• What you are asked to do: With pictures removed, print the listing exactly.

[Start of Attachment]

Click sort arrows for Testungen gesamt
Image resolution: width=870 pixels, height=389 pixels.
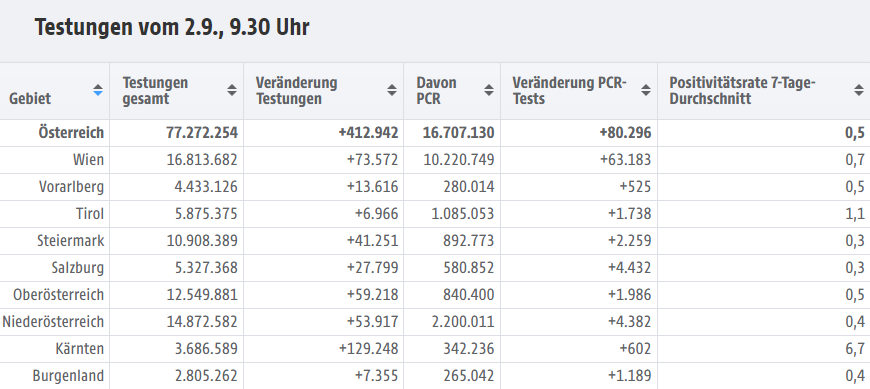point(232,90)
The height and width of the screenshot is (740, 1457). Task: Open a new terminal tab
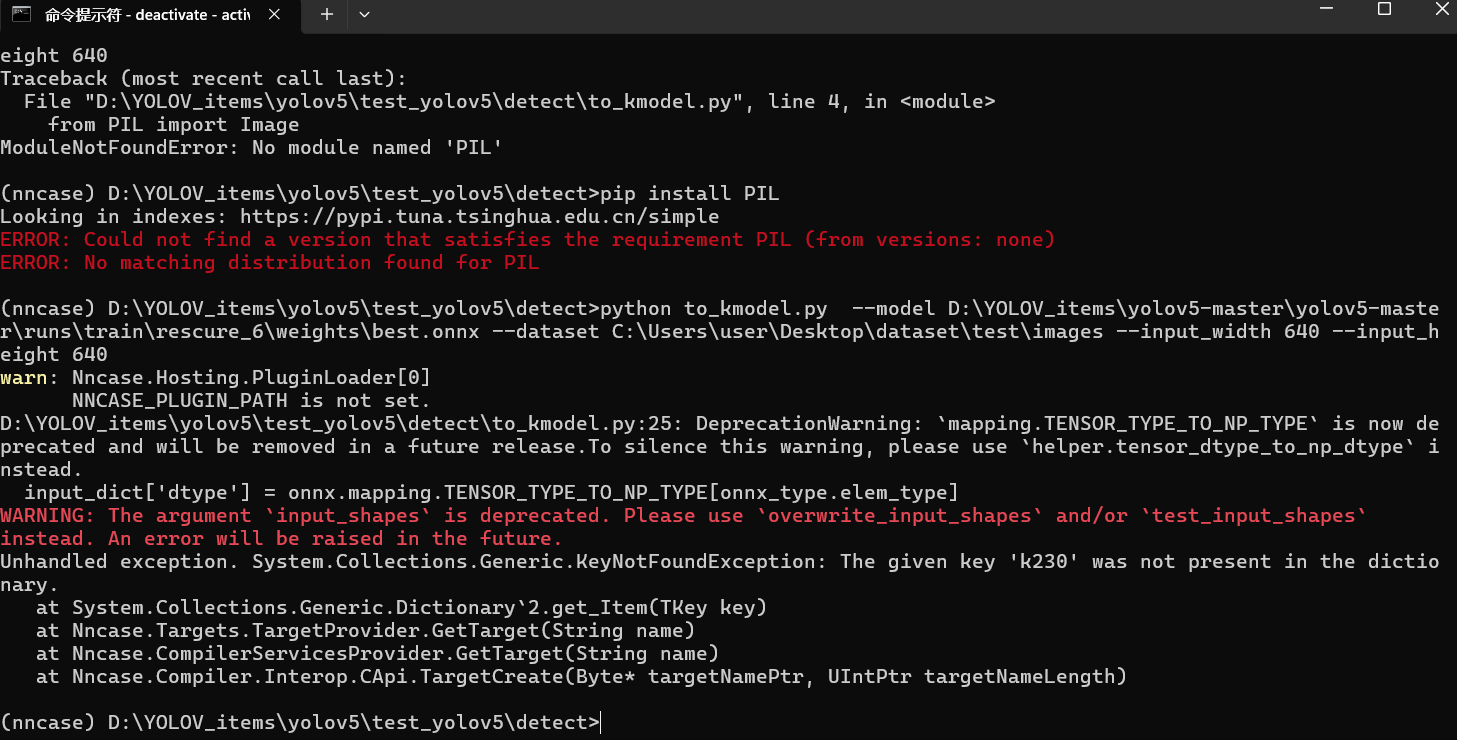[x=326, y=14]
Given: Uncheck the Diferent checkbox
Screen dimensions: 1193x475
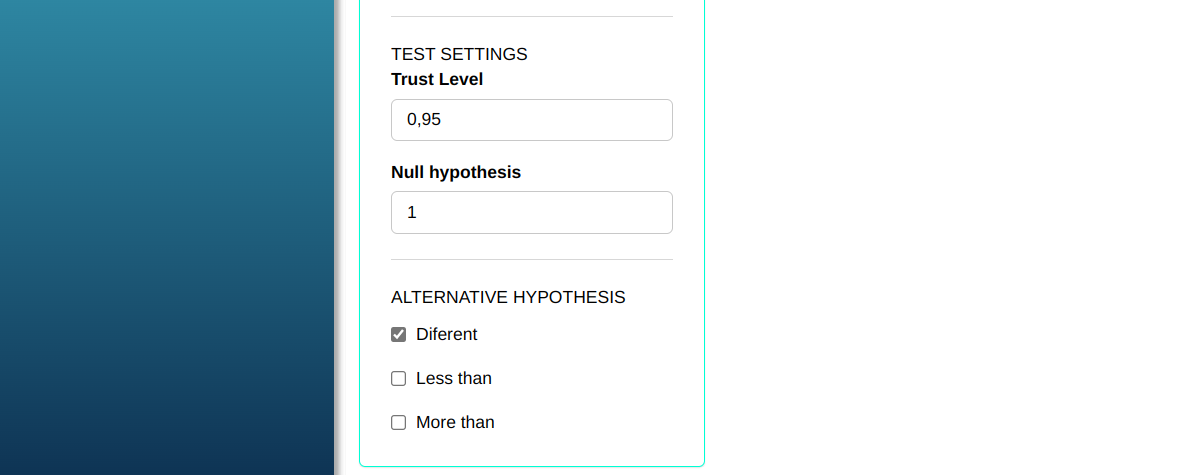Looking at the screenshot, I should (x=398, y=334).
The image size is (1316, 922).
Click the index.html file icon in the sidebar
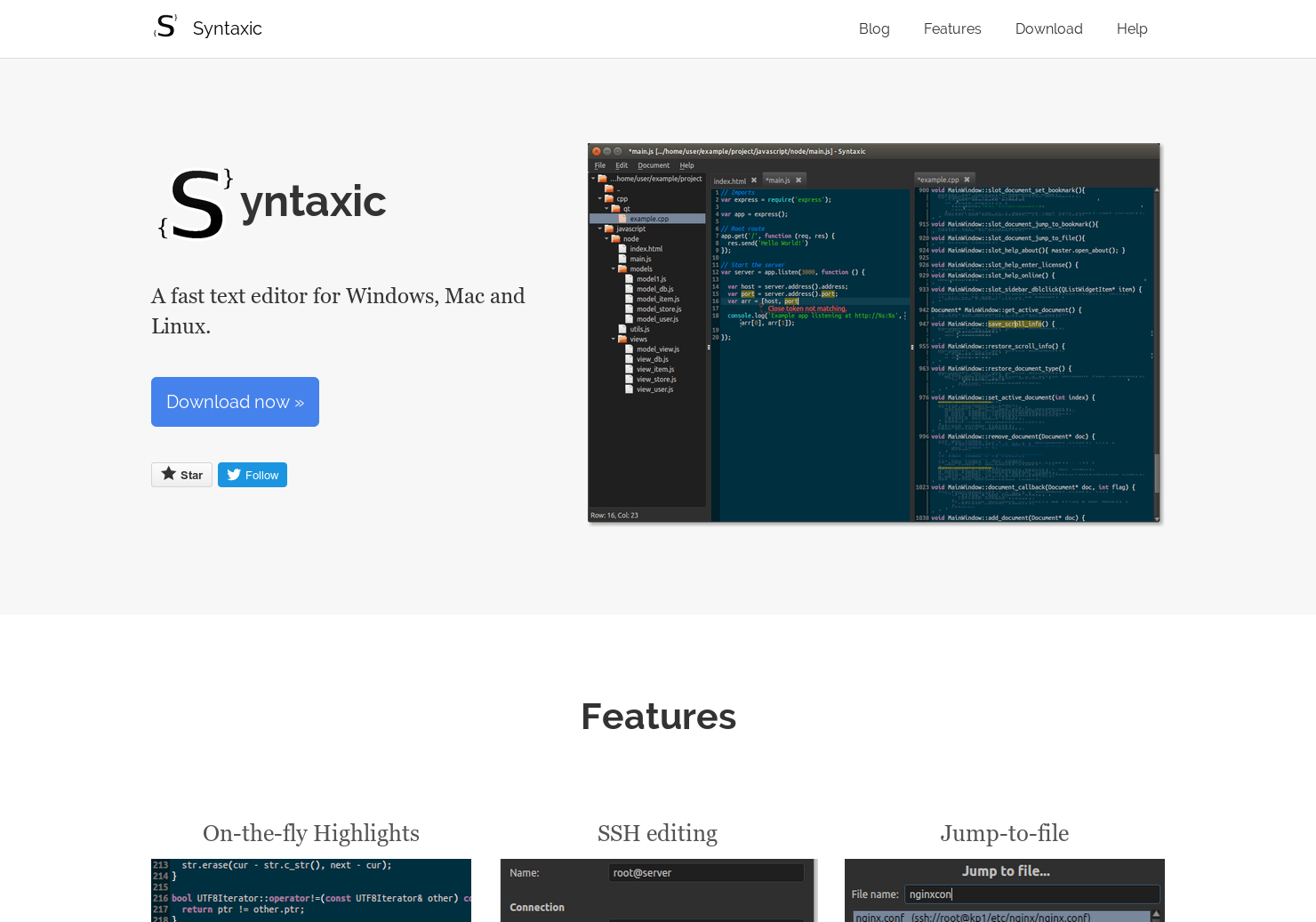[x=622, y=249]
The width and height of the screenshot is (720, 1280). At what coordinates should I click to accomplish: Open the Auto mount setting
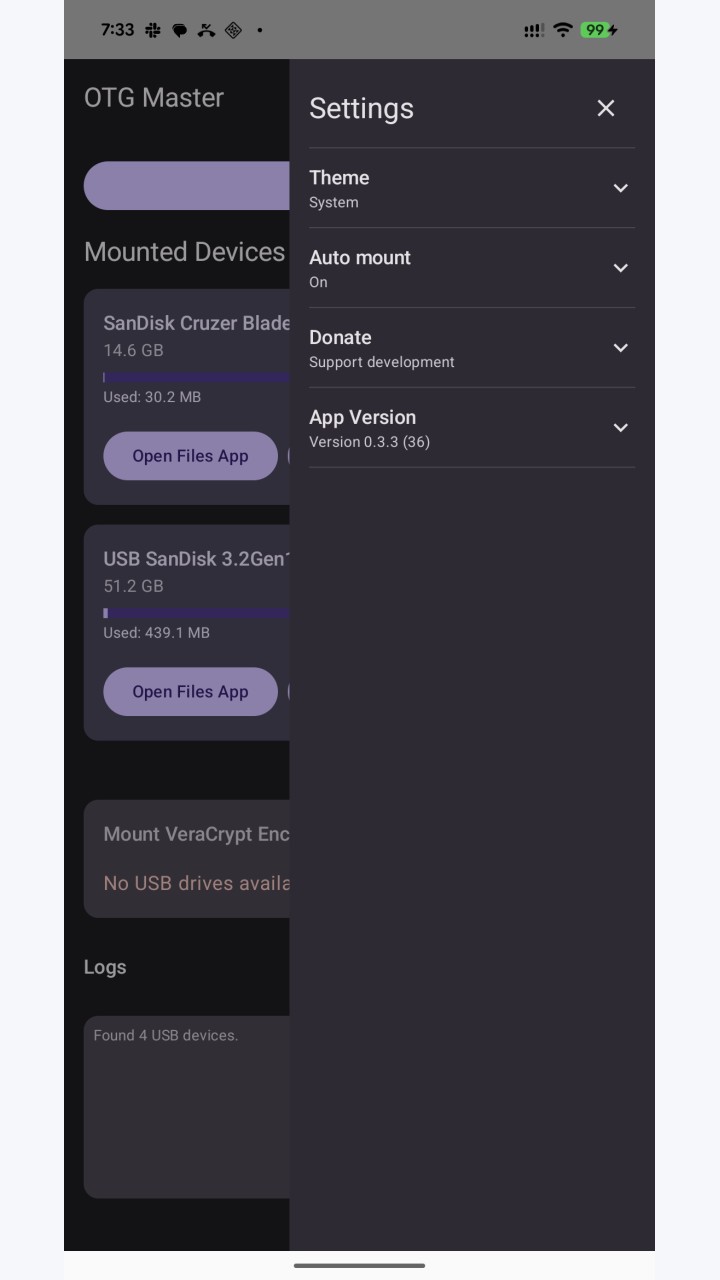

[End of Attachment]

• Solution for this task:
Click sort arrows for Testungen gesamt
Image resolution: width=870 pixels, height=389 pixels.
point(232,90)
The height and width of the screenshot is (740, 1457). Task: Open a new terminal tab
[x=326, y=14]
Given: Uncheck the Diferent checkbox
Screen dimensions: 1193x475
Looking at the screenshot, I should (x=398, y=334).
The image size is (1316, 922).
Click the index.html file icon in the sidebar
[x=622, y=249]
The width and height of the screenshot is (720, 1280). At what coordinates should I click to accomplish: Open the Auto mount setting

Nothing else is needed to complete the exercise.